05/28/2026
"De la faculté des Sciences de Port-au-Prince au Sénat canadien"
Le BCHM vous invite à prendre connaissance de cet article rédigé par Jean Numa Goudou de In Texto, Jounal Nou, retraçant le parcours inspirant de l'Honorable Sénatrice Suze Youance, ancienne Présidente de notre conseil d'administration.
Suze Youance accueille toujours ses interlocuteurs avec un grand sourire et des yeux qui pétillent. Un peu comme une diplomate qu’elle a failli devenir après ses études classiques. «Je voulais étudier en Hautes études internationales », se rappelle-t-elle. Mais comme tous les enfants haïtiens, ses parents la poussaient à chausser des bottes et arborer un casque de sécurité: ingénieure civile, un métier d’hommes.

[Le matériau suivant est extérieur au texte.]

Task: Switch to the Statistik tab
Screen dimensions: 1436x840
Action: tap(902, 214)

«C’est toujours le cas aujourd’hui en Haïti», observe, en entrevue avec In Texto, celle qui a toujours été à son aise avec les calculs et les maths, depuis toute petite. Son frère était déjà ingénieur et sa sœur architecte, d’où l’insistance de la famille.

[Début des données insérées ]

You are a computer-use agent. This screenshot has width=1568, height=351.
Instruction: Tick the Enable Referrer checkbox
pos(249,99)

À l’instigation de son père, elle participe au concours d’admission de la faculté des Sciences, entre autres. On y prenait seulement 120 aspirants, dont 5 filles. Elle en sort 14e, à son grand étonnement.
«Je me suis dit: c’est quoi ça? Je n’étais même pas prête et j’ai réussi un score comme cela. Je suis restée parce que je l’ai pris comme un défi et je n’ai jamais regretté d’avoir fait le génie», avoue-t-elle.
Après ses études, elle obtient un stage de trois mois au sein de l’Agence canadienne de développement international (ACDI), comme ingénieure civile. Un stage devenu un emploi permanent. Car Suze Youance a passé environ 11 ans à construire des bâtiments en Haïti pour la coopération canadienne.
En 2006, elle émigre. L’ingénieure choisit le Canada pour s’établir. Avant son arrivée, elle envoie une demande à l’École de technologie supérieure (ETS) pour une maîtrise avant d’y réaliser un doctorat. Elle est acceptée sur-le-champ. Car, ses expériences avec l’ACDI en Haïti lui ouvrent la porte de l’Ordre des ingénieurs, sans frapper. Sans même emprunter les dédales de l’équivalence des études.
Dès la première session à l’ETS, elle est repêchée par une prof qui lui propose de diriger sa thèse sur le génie parasismique. «C’est exactement ce que je voulais faire », dit-elle. Elle voulait travailler sur les bâtiments publics en Haïti et le risque qu’ils s’effondrent advenant un séisme.
Car, six ans avant le tremblement de terre de 2010, en 1994 déjà, elle et un groupe d’ingénieurs, dont Claude Prepetit, amorçaient une réflexion sur «la reprise après crise». Un séisme est considéré également dans le brassage d’idées.
«Depuis 1996, le groupe commençait à dire qu’on devrait avoir un tremblement de terre, «parce que le temps de retour était arrivé». Ce qui est effectivement arrivé en 2010. L’ingénieure Youance, étudiante en maîtrise, n’avait plus alors de sujet de thèse à ce moment-là, car les immeubles se sont tous effondrés. Sauf celui de la Téleco, à Pont-Morin, construit en 1980 selon les normes parasismiques et le Bâtiment central de la BRH, érigé en 2006. Son Mémoire est porté finalement sur les églises en maçonnerie de Montréal.